L'initiative est justifiée par le fait que les rentes ne suffiraient plus pour vivre en raison de la baisse constante du pouvoir d'achat. Cet argument est trompeur pour deux raisons. D'une part, les rentes AVS sont régulièrement adaptées (au moins tous les deux ans) au renchérissement et à l'évolution des salaires. Une éventuelle perte de pouvoir d'achat est ainsi compensée. D'autre part, personne dans ce pays ne doit vivre exclusivement de l'AVS à la retraite, car les prestations complémentaires à l'AVS garantissent le minimum vital. Notre prévoyance vieillesse repose en outre sur trois piliers - l'AVS, la prévoyance professionnelle et la prévoyance privée - qui garantissent ensemble la sécurité financière lorsqu’on prend sa retraite.

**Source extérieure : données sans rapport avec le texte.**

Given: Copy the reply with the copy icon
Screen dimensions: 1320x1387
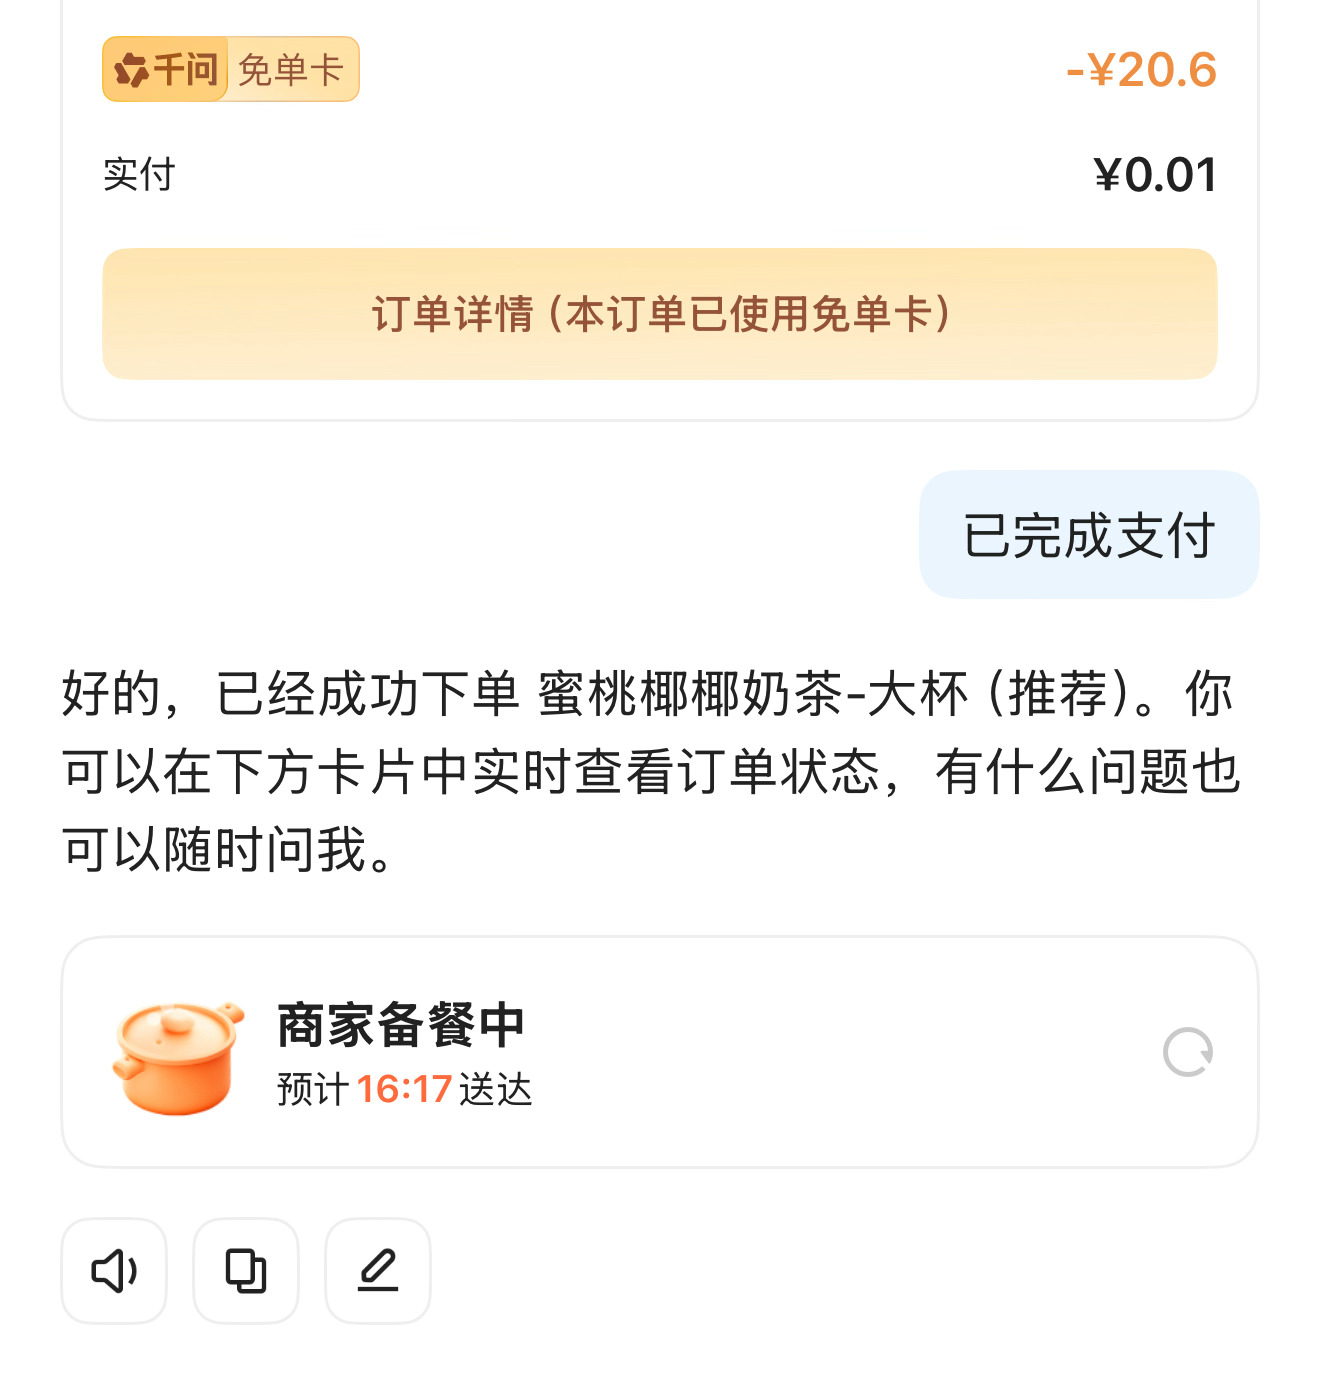Looking at the screenshot, I should [x=246, y=1271].
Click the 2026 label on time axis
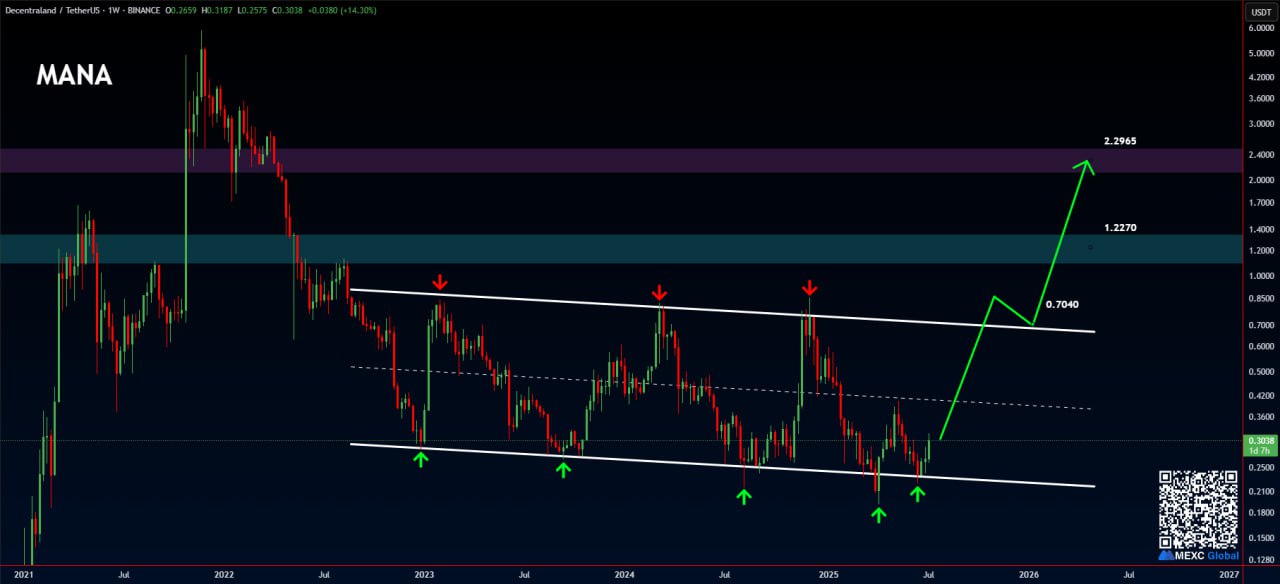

Moderniser la prévoyance professionnelle
La génération actuelle de retraités dispose justement en majorité d'un deuxième pilier bien développé, car elle a exercé son activité professionnelle à une époque où la caisse de pension obligatoire était déjà introduite. Et pour les personnes qui ne disposent pas d'un deuxième pilier suffisant (par exemple parce qu'elles n'ont exercé qu'une activité professionnelle à temps réduit), il est crucial que nous modernisions la prévoyance professionnelle, et surtout les femmes. A l'avenir, il doit être possible pour les personnes ayant de petits revenus de se constituer un avoir dans le deuxième pilier. Le Parlement a adopté une modification de la loi dans ce sens, nous voterons également sur ce point cette année. Il s'agira alors de dire clairement oui.
"Ce sont surtout les classes moyennes qui seraient touchées par l'augmentation de la TVA ou les personnes actives, donc principalement les jeunes, par l'augmentation des charges salariales "
L'AVS déjà dans le rouge dès 2030
Mais revenons au prix de l'initiative syndicale. Dépenser 5 milliards de francs supplémentaires par an dans l'AVS est irresponsable. En effet, sans cette dépense supplémentaire, notre principale assurance sociale basculera déjà dans le rouge dès 2030. Plus problématique encore : les initiants ne disent pas comment ils comptent financer leur bienfait. Et la vérité est dérangeante : un pour cent supplémentaire de TVA ou une augmentation des déductions salariales de 8,7 pour cent aujourd'hui à 9,4 pour cent seraient nécessaires.
Une charge surtout pour les PME
Cette initiative est en fin de compte antisociale. Sans tenir compte des besoins effectifs, il s'agit de verser une 13ème rente à tous les retraités, y compris aux millionnaires par une politique de l’arrosoir. La classe moyenne serait particulièrement touchée par l'augmentation de la TVA ou les actifs, donc principalement les jeunes, par l'augmentation des charges salariales. Nous devons au contraire trouver dès aujourd'hui des solutions pour garantir l'AVS à long terme et de manière durable. Cela nécessitera déjà un grand effort et une grande disposition au compromis de la part de la société. Une extension de l'AVS sans but et non financée n'est en revanche pas responsable. C'est pourquoi je dis clairement non à l'initiative des syndicats pour une 13ème rente AVS.